Kita adalah hamba yang sedang menuju Allah. Tak sempurna, bagaimana mungkin kita bisa mencuri kesempurnaan milik-Nya? Menandingi-Nya pun mustahil. Maka tugas kita adalah berbenah. Terus memperbaiki diri. Termasuk, keputusan berhijab syar'i bukan karena kita sudah baik. Justru karena kita merasa belum baik, hijab tersebut adalah permulaan dalam menyempurnakan taat. Langkah besar untuk menjemput kebaikan yang lain.

Prasangka orang? Selamanya akan tetap ada. Mari kembali pada zaman Nabi, di mana Rasulullah yang diutus oleh Allah sebagai penyeru kebaikan dan kebenaran di muka bumi, tetapi tetap dihujani prasangka buruk. Difitnah dengan keji, dianiaya oleh kaumnya sendiri.

Jauh sebelum kita melewati tahap hijrah ini, Rasulullah telah lebih dulu melaluinya. Barangkali apa yang kita lalui hari ini, belumlah seberapa jika dibandingkan perjuangan Rasulullah.

Malu sudah tentu, siapa lah kita? Hamba yang sebelum berhijrah bahkan telah berkubang dosa. Maka semoga kesulitan dan prasangka yang terarah padamu, tak cukup untuk membuatmu mundur teratur. Sebab niatmu adalah Allah. Landasan tiap langkah yang terayun, orientasinya adalah Allah. Maka rasa sakit itu pun akan dikembalikan pada Allah.

Self reminder dari apapun yang kutulis, ini juga sebagai pengingat bagi diri sendiri.

Setidaknya muslimah, kita tidak menjadi wadah yang bolong.
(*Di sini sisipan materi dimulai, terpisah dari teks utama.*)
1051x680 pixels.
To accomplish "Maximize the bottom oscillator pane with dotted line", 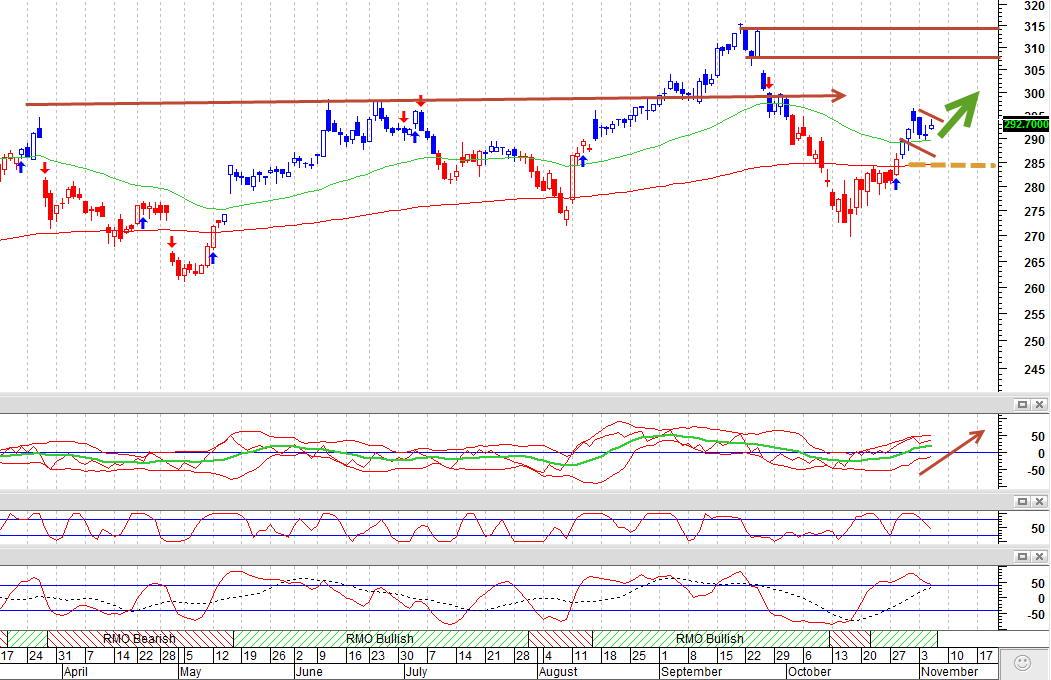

Ada amaliah yang berjalan, tetapi pahalanya mengalir keluar tersebab kewajiban yang belum sempurna ditegakkan. Setidaknya upaya dalam menjaga diri juga menyelamatkan mereka yaitu pandangan lelaki ajnabi yang tak halal dan jelas mengundang dosa.

Setidaknya, kita berusaha untuk terus mendekat. Menyempurnakan kewajiban. Bahkan setelah sempurnanya hijab yang dikenakan. Kita juga tak berhenti di situ. Masih banyak kebaikan yang harus ditunaikan.

Jika usai meniti tarbiyah, maka ada tugas dakwah yang harus diemban pada pundak.

Karena itu kita tak berhenti hanya pada satu kebaikan saja. Melainkan untuk berjuta kebaikan lainnya. Semoga kebaikan yang menghampirimu atau pun yang menghampiriku tak berhenti pada diri sendiri, melainkan sampai pula pada orang lain. Aamiin insyaa Allah.

Barang siapa mengerjakan amal shaleh, baik laki-laki maupun perempuan dalam keadaan beriman, maka sesungguhnya akan Kami berikan kepadanya kehidupan yang baik, dan sesungguhnya akan Kami beri balasan kepada mereka dengan pahala yang lebih baik dari apa yang telah mereka kerjakan. (Surah An-Nahl 16/:97)

Tulisan ini barangkali belum mencakup keseluruhan makna yang ingin kusampaikan, tetapi setidaknya secuil dari itu telah tersampaikan. Untukmu pun untukku, tetap istiqomah kendati tak mudah. Seperti janji-Nya, bersama kesulitan ada kemudahan.


*******x*******

Terkhusus untuk teman-teman yang Allah hadirkan dan membersamai hijrah ini. Syukran.